In your case, it looks to me like you have 3 separate FFT “pieces”, plus a “postprocess” operation. That’s really just guesswork based on kernel names, however. Sometimes its easier to “connect the dots” if you provide the source code used to generate the FFT.
If you use the nvprof --print-gpu-trace option, you will see these operations in the sequence order that they occurred, which also may give you some information about what is happening under the hood. You can also demangle the kernel names (have to do that yourself). When I use print-gpu-trace, I get output like this:
$ nvprof --print-gpu-trace ./t81
==27715== NVPROF is profiling process 27715, command: ./t81
==27715== Profiling application: ./t81
==27715== Profiling result:
Start Duration Grid Size Block Size Regs* SSMem* DSMem* Device Context Stream Name
1.05479s 4.1920us (128 1 1) (256 1 1) 23 0B 0B Tesla P100-PCIE 1 7 __nv_static_45__32_spRealComplex_compute_70_cpp1_ii_1f28721c__ZN13spRealComplex16repackC2C_kernelIjdEEvNS_19spRealComplexC2C_stIT_T0_EE [852]

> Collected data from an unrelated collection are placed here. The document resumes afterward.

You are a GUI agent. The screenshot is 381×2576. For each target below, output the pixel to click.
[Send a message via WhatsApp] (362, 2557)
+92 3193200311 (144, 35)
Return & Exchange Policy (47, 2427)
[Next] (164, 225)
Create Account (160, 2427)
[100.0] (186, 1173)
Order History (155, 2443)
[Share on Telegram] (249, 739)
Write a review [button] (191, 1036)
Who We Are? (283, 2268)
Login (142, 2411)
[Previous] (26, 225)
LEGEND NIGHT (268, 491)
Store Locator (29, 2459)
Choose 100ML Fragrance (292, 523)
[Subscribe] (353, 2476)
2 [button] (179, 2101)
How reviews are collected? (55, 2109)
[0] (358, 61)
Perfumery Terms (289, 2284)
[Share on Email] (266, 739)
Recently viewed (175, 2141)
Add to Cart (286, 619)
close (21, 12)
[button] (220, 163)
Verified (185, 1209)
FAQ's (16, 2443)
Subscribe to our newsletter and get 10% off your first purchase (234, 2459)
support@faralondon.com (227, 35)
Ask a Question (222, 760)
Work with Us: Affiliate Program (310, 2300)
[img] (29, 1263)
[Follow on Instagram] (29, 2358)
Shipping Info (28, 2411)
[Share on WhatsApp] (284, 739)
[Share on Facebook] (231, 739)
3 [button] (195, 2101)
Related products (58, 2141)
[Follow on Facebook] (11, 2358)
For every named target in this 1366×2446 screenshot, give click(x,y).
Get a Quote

1.05483s 8.1280us (16 1 1) (8 8 4) 88 18.000KB 0B Tesla P100-PCIE 1 7 void dpRadix0256C::kernel1Mem<unsigned int, double, fftDirection_t=-1, unsigned int=8, unsigned int=2, CONSTANT, ALL, WRITEBACK>(kernel_parameters_t<fft_mem_radix1_t, unsigned int, double>) [855]
1.05487s 8.8960us (32 1 1) (8 8 2) 80 9.0000KB 0B Tesla P100-PCIE 1 7 void dpRadix0128C::kernel3Mem<unsigned int, double, fftDirection_t=-1, unsigned int=8, unsigned int=4, CONSTANT, ALL, WRITEBACK>(kernel_parameters_t<fft_mem_radix3_t, unsigned int, double>) [858]

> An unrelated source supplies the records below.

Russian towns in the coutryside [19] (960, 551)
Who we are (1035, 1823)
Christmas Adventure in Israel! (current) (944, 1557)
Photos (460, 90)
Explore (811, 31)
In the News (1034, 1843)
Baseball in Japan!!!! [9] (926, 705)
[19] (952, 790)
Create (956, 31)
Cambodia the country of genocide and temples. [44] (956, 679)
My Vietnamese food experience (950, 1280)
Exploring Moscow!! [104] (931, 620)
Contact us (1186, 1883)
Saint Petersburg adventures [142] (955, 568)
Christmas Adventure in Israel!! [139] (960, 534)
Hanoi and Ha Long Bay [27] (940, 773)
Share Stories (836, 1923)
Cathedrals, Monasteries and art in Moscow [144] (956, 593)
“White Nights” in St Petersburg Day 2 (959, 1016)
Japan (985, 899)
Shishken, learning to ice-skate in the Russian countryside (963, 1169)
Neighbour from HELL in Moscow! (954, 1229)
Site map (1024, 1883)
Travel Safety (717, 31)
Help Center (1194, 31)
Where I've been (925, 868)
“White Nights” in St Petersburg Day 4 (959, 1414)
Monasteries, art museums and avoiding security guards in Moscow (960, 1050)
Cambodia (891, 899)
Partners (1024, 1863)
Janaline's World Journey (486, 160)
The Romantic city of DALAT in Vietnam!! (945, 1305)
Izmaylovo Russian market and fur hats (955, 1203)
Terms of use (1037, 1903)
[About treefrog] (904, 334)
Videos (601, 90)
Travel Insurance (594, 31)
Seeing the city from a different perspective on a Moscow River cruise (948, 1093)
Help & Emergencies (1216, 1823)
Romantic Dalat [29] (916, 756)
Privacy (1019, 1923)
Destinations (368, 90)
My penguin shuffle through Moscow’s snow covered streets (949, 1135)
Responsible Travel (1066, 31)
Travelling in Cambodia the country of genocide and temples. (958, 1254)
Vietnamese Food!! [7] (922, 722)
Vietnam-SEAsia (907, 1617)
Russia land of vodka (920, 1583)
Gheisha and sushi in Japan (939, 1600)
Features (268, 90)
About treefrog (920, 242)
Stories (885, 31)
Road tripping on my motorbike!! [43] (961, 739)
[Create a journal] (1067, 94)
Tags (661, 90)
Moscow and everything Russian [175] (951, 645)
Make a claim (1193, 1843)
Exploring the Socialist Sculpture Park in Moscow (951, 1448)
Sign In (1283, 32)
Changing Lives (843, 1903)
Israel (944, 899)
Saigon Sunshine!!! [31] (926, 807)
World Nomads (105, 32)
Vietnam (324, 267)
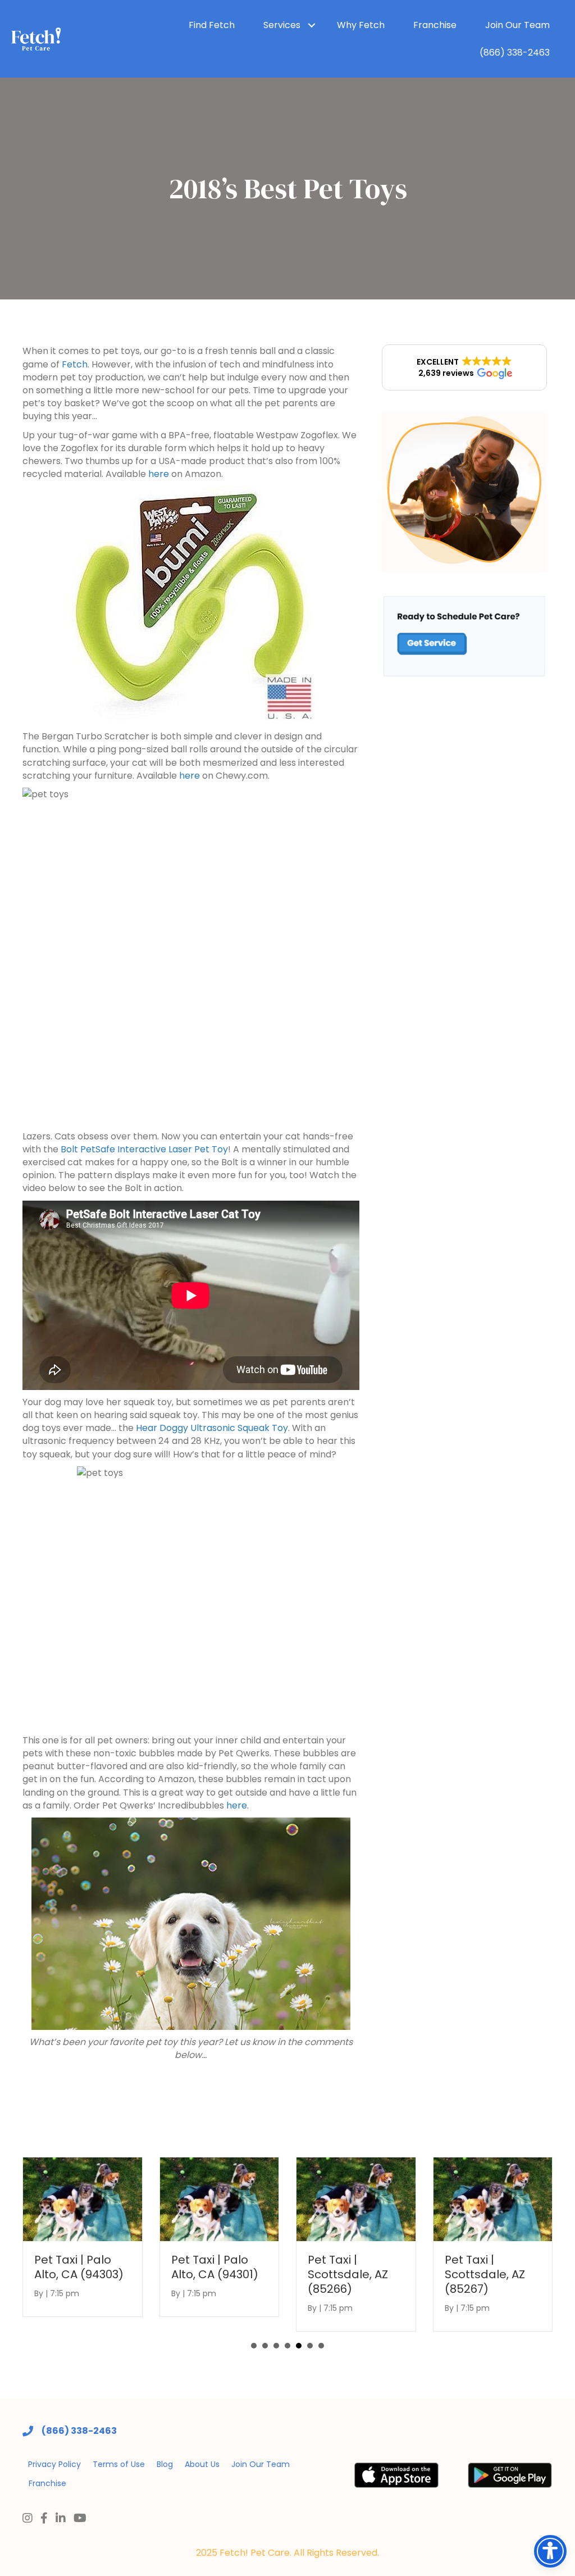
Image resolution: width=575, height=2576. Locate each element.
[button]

1.05490s 4.8640us (64 1 1) (256 1 1) 28 0B 0B Tesla P100-PCIE 1 7 __nv_static_45__32_dpRealComplex_compute_70_cpp1_ii_f01f2bc9__ZN13dpRealComplex24postprocessC2C_kernelMemIjdL9fftAxii_t1EEEvP7ComplexIT0_EPKS4_T_15coordDivisors_tIS8_E7coord_tIS8_ESC_S8_S3_10callback_t [862]
Regs: Number of registers used per CUDA thread. This number includes registers used internally by the CUDA driver and/or tools and can be more than what the compiler shows.
SSMem: Static shared memory allocated per CUDA block.
DSMem: Dynamic shared memory allocated per CUDA block.
so in my case, the repack kernel comes first, followed by 2 FFT operations, followed by the post-process kernel
By default, nvprof does demangling. Not sure why that is not happening for some of these kernels.